Google, digital music, wireless technologies and blogs all boomed in 2004. But there were also plenty of battles, such as efforts to fight human and computer viruses and reel in online ID theft.
The year in technology
As many innovations as challenges emerged in the technology arena in 2004.
Personal technology lived up to its name more than ever, with miniature devices that seamlessly delivered high-quality audio and visual content. However, the banes of Internet users everywhere -- spam, computer viruses and spy programs -- made surfing the Web much more aggravating and confusing.
Google's unconventional IPO gave investors a roller coaster ride before settling down and valuing the Internet search company in the billons of dollars. (CNN/Money: Google-goo at Nasdaq)
The runaway success of Apple's iPod -- and a growing catalogue of digital competitors -- means that personal audio devices will be adding more memory, longer battery life and new features. (The Steve Jobs way)
Digital music stores succeed
Apple's iTunes claimed to have sold more than 100 million songs by 2004, even as a host of other competitors sprang up to offer alternatives to peer-to-peer file sharing. (Special Report: Online Music Revolution)
Spam, spyware and adware
Spam overtook the volume of legitimate e-mail as companies, the government and consumers struggled to stanch the flood of unwanted mail and invasive programs, like spyware and adware.
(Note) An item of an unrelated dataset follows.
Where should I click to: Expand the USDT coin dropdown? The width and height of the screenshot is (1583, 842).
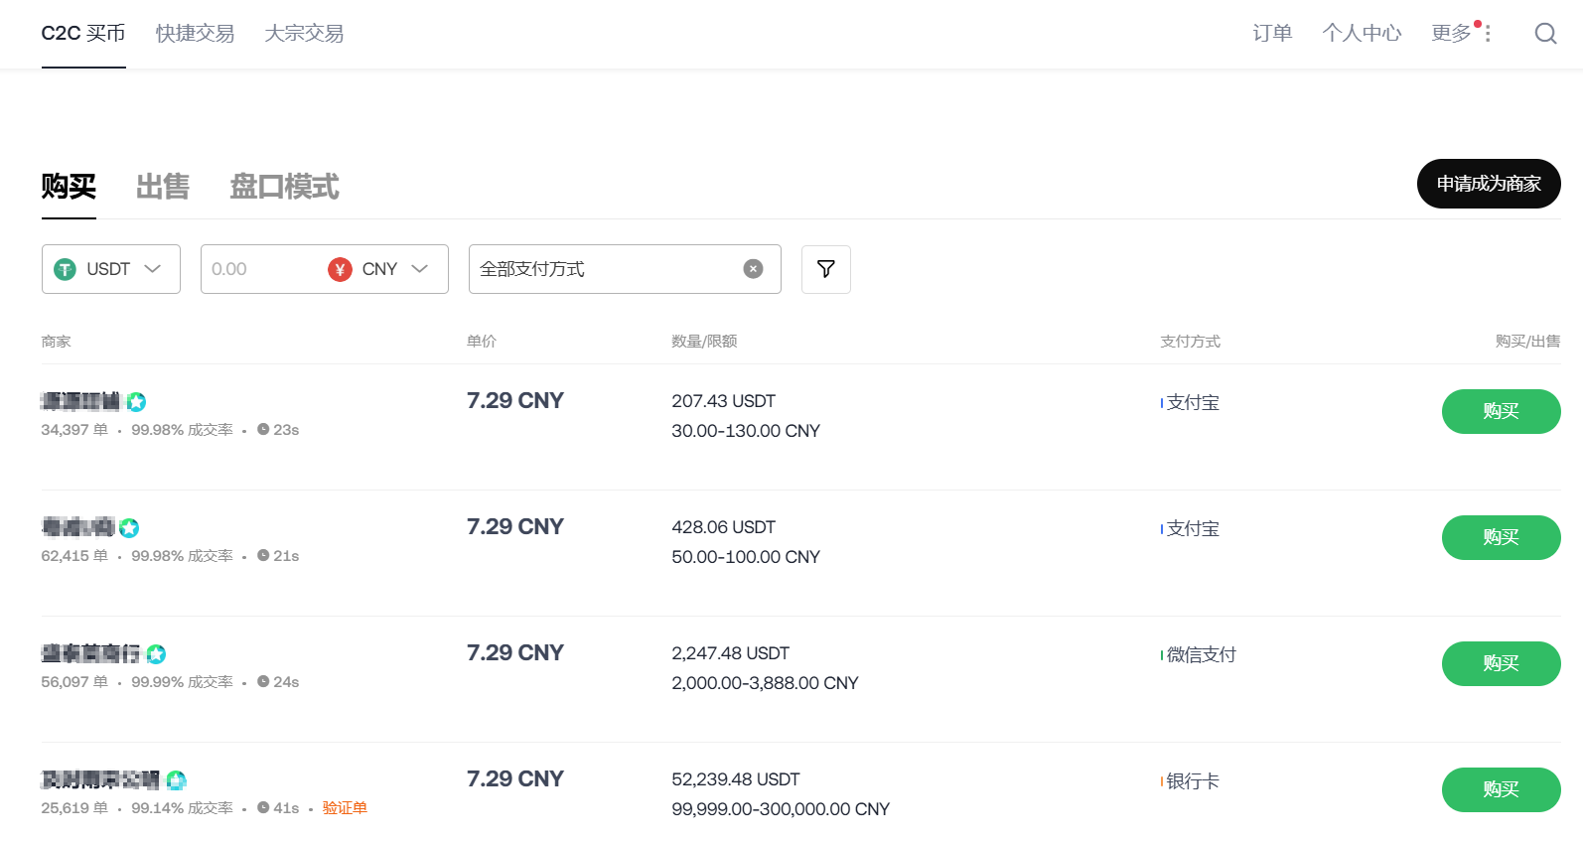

ID theft and phishing scams
A new wave of ID thieves attacked consumers, in some cases swiping credit card numbers and personal information from tens of thousands of customers in a single operation. (Full story)
Internet diarists were noticed more than ever, even playing a role in the presidential election and in calling the major media corporations to account. Dictionary publisher Merriam-Webster named "blog" the most looked-up word on its Web site. (Bloggers get convention credentials)
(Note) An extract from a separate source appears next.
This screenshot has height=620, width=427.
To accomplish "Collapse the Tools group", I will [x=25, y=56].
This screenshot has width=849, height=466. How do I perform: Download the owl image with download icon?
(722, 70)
Computer experts say they did not detect major discrepancies with e-voting technology, but, due to a lack of verifiable data to compare against, they warned that few ways exist to detect malfunctions or fraud. (Full story)
The booming popularity of hybrid cars such as the Honda Insight and Toyota Prius propelled the market far beyond early expectations, with hundreds of thousands of the vehicles on the road by the end of the year. (Full story)
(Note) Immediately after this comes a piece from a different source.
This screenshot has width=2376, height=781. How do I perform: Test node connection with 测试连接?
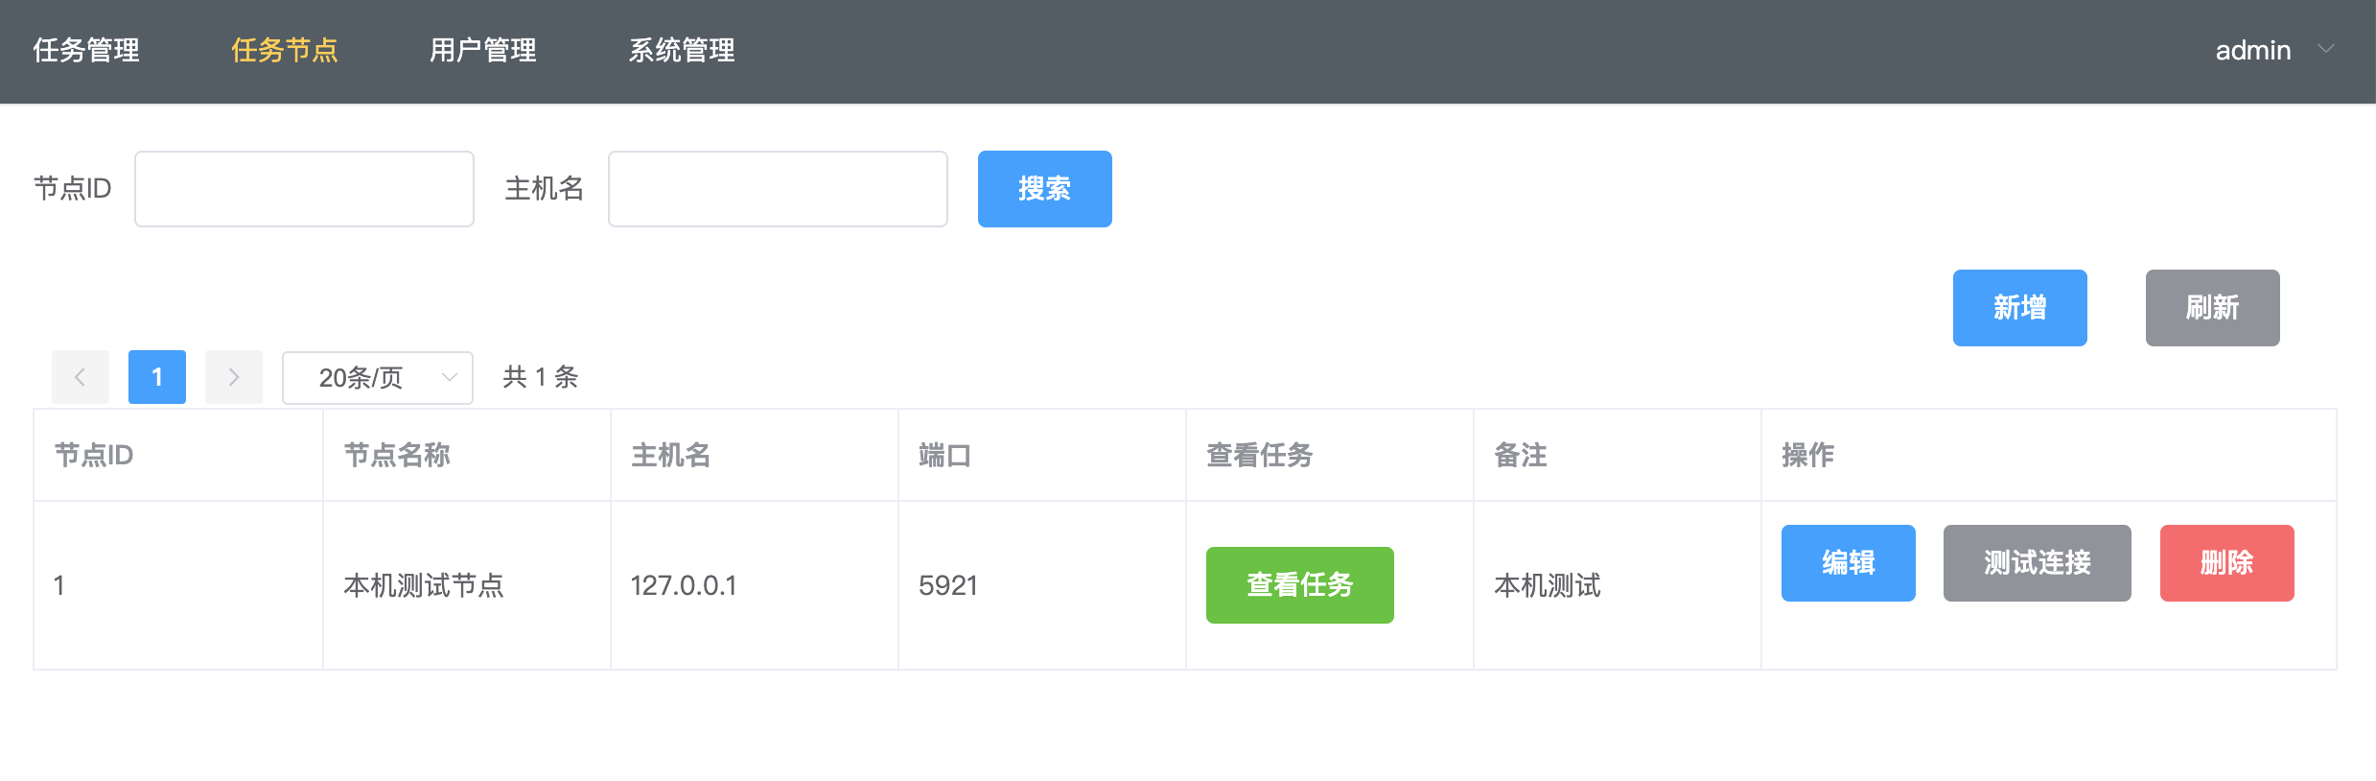point(2038,563)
Two rovers, like those in the graphic shown here, examined Mars' surface.
The spread of high-speed Internet -- through Wi-Fi and sometimes even municipal wireless networks -- took off, promising to once again change our relationship with technology. (Special Report: Wireless life)
Netsky-P was the hardest-hitting virus of 2004, disrupting tens of thousands of businesses and homes worldwide, while other viruses also exploited vulnerabilities in Microsoft's Windows operating system. (Sasser worm rips through Internet)
The year in science
Science stories this year chronicled everything from ecological destruction in the seas to the amazing accomplishments of entrepreneurs in space.
Many of the achievements of 2004 bode well for an exciting 2005, when these scientific advances can start to fulfill their promise.
Large fish gone
A new global study found that large fish have been almost completely stripped from the oceans, with just 10 percent of large individuals of species such as tuna, swordfish and marlin left.
Two Mars rovers, Opportunity and Spirit, exceeded all expectations by roaming the red planet for months. The images and Martian surface data the rovers sent back marked a stunning achievement for NASA. (Full story)
Debate over Kyoto protocols, climate change
The Kyoto protocols went into effect for many countries, though not the United States, sparking a global market in carbon credits and highlighting the alarming implications of global warming.
A higher than average number of hurricanes pounded the East Coast, particularly Florida. The season also shaped up the costliest ever, causing more than $20 billion in damages. (Special Report: Hurricane season)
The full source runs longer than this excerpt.